Thursday, March 09, 2006

Jay Bennish Update

Fortunately, it appears cooler heads have prevailed. I always suspected school admistrators, who knew Bennish had done nothing wrong, would let him back into the classroom with no discipline whatsoever. And he won't apologize. And he has nothing to apologize for. Bennish was engaging in the most time-proven learning technique ever deployed by good teachers: He was generating controversy in order to make students think.

He's not completely out of the woods...Republican members of Colorado's state board of education want his head. But they won't get it. Disciplining teachers is the province of local administrators. And Bennish hasn't violated any policies.

The warborgs who called for Bennish's lynching (and pretty much all of them did) kept repeating the extremely ignorant argument that what Bennish said had nothing to do with geography. Not so, I kept screaming. But this excellent editorial puts it better than I did:
This was the most common attack across the right-wing blogosphere and radio world—-that Bennish had no right to discuss geopolitics in a class on geopolitics.
After elementary school, geography moves beyond “name that country” map study. Geography is multidisciplinary. It explores, among other things, how and why countries came into existence, and it studies the continuing evolution of the earth’s political geography. Scholars earn doctorates in geography, not because they are extremely proficient with colored crayons or have memorized all of the world’s capitol cities but because they have endeavored to explain how we got to where we are and where, perhaps, we’re going.
Bennish teaches Accelerated World Geography, an honors class designed to prepare students for college. In his course syllabus, Bennish explains that his course will “look into the geographical—or spatial—relationships between human societies and cultures, the natural environment, and historical changes that have shaped the contemporary world. More than answering the question ‘what is where,’ this course adopts a conceptual approach to understanding and explaining the dynamic human and natural features of the earth’s surface.” Themes covered during the semester, he explains, include “population, religion, human rights, notions of development and underdevelopment, impact of colonialism historically and currently, sustainability, impacts of modernization on developing countries, globalization of economy and culture, political and international conflict, cultural diversity, and global environmental concerns.” In order to effectively teach this stuff, he explains, “A deeper understanding of current events from a historical and geographical perspective is imperative. Thus, timely issues and events in the news will be tied into the overall framework of the course.”
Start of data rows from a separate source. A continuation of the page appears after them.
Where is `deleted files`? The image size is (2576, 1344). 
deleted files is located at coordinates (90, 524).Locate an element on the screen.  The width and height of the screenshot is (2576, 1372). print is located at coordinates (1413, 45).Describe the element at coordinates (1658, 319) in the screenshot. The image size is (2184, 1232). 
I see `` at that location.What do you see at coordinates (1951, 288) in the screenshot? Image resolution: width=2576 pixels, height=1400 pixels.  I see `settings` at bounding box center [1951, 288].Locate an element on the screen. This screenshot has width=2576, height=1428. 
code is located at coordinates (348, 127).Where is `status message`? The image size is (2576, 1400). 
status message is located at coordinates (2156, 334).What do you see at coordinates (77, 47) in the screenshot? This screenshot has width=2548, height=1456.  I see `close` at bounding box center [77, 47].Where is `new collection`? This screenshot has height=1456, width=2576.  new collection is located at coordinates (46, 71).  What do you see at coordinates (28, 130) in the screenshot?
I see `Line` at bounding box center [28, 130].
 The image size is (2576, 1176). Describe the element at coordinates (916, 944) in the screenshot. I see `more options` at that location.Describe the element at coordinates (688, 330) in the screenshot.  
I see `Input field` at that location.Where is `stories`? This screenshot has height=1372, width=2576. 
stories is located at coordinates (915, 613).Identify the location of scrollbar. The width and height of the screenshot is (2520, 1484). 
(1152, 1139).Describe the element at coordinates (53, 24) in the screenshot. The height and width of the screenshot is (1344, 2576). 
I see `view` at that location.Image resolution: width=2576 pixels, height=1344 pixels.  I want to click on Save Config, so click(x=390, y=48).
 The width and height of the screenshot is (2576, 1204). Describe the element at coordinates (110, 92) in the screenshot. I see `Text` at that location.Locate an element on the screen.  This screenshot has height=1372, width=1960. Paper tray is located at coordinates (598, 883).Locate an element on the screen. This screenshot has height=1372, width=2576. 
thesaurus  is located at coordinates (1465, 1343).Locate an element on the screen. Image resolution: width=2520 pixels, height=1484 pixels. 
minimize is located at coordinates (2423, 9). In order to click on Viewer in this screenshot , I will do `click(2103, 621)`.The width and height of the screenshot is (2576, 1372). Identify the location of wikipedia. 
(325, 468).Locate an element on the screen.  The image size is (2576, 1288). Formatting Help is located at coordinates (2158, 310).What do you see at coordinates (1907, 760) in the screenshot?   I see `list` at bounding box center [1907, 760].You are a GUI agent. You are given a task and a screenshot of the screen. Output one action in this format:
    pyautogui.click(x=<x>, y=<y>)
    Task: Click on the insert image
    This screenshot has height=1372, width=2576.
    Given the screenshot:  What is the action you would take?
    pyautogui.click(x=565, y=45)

The thing is, I'd go to the wall to defend this guy if he had been "guilty" of expressing leftist opinions in the classroom. As I opined earlier this week, right now there is absolutely no check on unfiltered super-pro-Bushite-patriotism in public school classrooms. There is no "balance" to restore, and I've yet to hear any conservatives with the proverbial walnuts to offer some argument saying that it's okay to shove rightist opinions down students' throats without allowing them to hear the other side (I have no doubt that's what most of them believe, but that lack of walnuts hinders their honesty on this point).

But the thing really is, I don't have to go to the wall to defend Jay Bennish. He wasn't doing what the warborgs said he was doing. He was, in fact, teaching. God bless him, and may he return to the classroom more enthusiastic and emboldened than ever.